Curiosamente, esta preocupação de legitimação surge enquanto Margarida Paredes, uma socióloga com passagem pelas fileiras do MPLA como guerrilheira, relata num livro a luta das mulheres por mais igualdade e justiça, mesmo no seio dos movimentos de libertação. Diz numa entrevista ao Público:

“Se José Eduardo dos Santos tivesse abandonado o poder depois da guerra civil (em 2002), seria recordado como o arquitecto da paz pooque integrou os homens (as mulheres ficaram fora dos acordos de paz) das FALA/UNITA nas Forças Armadas Angolanas e condenou qualquer reacção contra os perdedores da guerra”.

“Mas o facto de persistir no poder ao fim de 36 anos, reprimindo violentamente toda a oposição e manifestações que questionam o seu poder e ter-se tornado um dos homens mais ricos do mundo à custa do erário colocam-no no mesmo lugar dos tão detestados ditadores africanos”. Fala do actual presidente antes de o ser.

Nesta entrevista de Margarida Paredes, que veio a Lisboa apresentar o livro que serviu de base para a defesa da sua tese de doutoramento numa Univerdidade de Salvador, no Brasil, com o título “Combater Duas Vezes – Mulheres Na Luta Armada em Angola”, dá-nos uma notícia provando com testemunhos que a revolta militar de 27 de Maio foi comandada pelo chamado Destacamento Feminino, comandado por Elvira da Conceição (Elvirinha), fuzilada na sequência da repressão que Agostinho Neto ordenou “sem piedade”.

O livro, que demorou três anos a escrever, envolveu a recolha de depoimentos em Angola, sobretudo entre as mulheres combatentes. A autora diz que Santos era descendente de uma família cujos pais viviam no mais pobre casebre do musseque do Prenda, mas onde ele não ia.
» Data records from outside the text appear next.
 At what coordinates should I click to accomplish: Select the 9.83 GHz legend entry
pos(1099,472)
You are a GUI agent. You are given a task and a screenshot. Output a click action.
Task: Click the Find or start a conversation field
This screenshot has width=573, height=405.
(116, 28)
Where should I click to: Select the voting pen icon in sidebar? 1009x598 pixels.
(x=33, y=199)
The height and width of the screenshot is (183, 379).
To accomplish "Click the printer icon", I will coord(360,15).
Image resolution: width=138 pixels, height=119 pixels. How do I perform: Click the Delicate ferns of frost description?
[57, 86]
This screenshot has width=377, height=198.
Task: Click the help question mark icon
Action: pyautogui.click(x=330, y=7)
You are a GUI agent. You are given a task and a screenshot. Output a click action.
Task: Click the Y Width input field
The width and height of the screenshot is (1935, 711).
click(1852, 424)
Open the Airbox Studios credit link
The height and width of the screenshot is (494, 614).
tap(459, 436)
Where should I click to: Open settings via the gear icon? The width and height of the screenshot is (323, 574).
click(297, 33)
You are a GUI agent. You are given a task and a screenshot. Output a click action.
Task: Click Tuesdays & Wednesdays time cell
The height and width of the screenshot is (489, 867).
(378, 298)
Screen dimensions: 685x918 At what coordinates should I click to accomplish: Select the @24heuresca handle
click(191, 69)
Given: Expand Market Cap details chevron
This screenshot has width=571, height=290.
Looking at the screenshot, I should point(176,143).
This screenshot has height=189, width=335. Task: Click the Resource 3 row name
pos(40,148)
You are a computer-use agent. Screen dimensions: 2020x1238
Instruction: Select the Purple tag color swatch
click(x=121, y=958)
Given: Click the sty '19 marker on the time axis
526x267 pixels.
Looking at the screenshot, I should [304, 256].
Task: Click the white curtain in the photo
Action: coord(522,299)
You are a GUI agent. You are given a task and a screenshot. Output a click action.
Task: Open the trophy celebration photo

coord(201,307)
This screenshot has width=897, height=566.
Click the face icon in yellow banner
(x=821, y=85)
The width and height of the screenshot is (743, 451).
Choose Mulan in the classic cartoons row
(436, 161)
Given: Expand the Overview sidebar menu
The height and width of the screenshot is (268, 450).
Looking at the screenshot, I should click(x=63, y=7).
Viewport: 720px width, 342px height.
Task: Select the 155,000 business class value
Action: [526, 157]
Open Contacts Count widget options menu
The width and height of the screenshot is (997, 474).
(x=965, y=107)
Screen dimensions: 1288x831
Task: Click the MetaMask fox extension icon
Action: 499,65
A sua primeira mulher, Tatiana Kukamona, mãe de Isabel dos Santos, é que lhes ia levar comida, roupa e dinheiro, com Margarida Paredes, que nessa altura tinha um automóvel.

A primeira viatura de Tatiana foi comprada a troco de garrafas de vinho que chegavam para Margarida todas as semanas via TAP, juntamente com outros géneros alimentícios e que ela distribuia pelos amigos.

Nesse tempo, José Eduardo dos Santos, ministros das Relações Exteriores, estava transformado em “playboy” do governo, segundo desabafo escutado em 1976 junto de um ministro amigo, que foi abatido a 27 de maio de 1977.

Este comportamento do “Zédu” não agradava à generalidade dos dirigentes do MPLA e, muito especialmente, a Agostinho Neto, pelo que não foram criadas condições para que ele, à semelhança do que aconteceu com a maioria dos regressados da guerrilha, pudesse ajudar a família. E este também foi dos motivos mais fortes para o seu divórcio de Tatiana.

Em 1979, depois da morte de Agostinho Neto, em setembro, o MPLA passou por grandes perturbações internas e muita gente foi aventada como sucessora de falecido. Uma das figuras foi, por exemplo, Monibambo, de que muito pouco se havia falado.

Finalmente, numa reunião do Bureau Político, Afonso Van Dunem (Mbinda) sugere Lúcio Lara, que responde: “Nem pensar” e indica Kito Rodrigues, o homem que mais tarde dirigiu as negociações com os sul-africanos e americanos, que exclama: “Eu! Não! O Zé Eduardo”.

E já lá vão 36 anos desta terceira escolha, durante os quais se transformou num dos homens mais ricos do mundo. Condição que, agora, partilha com a família.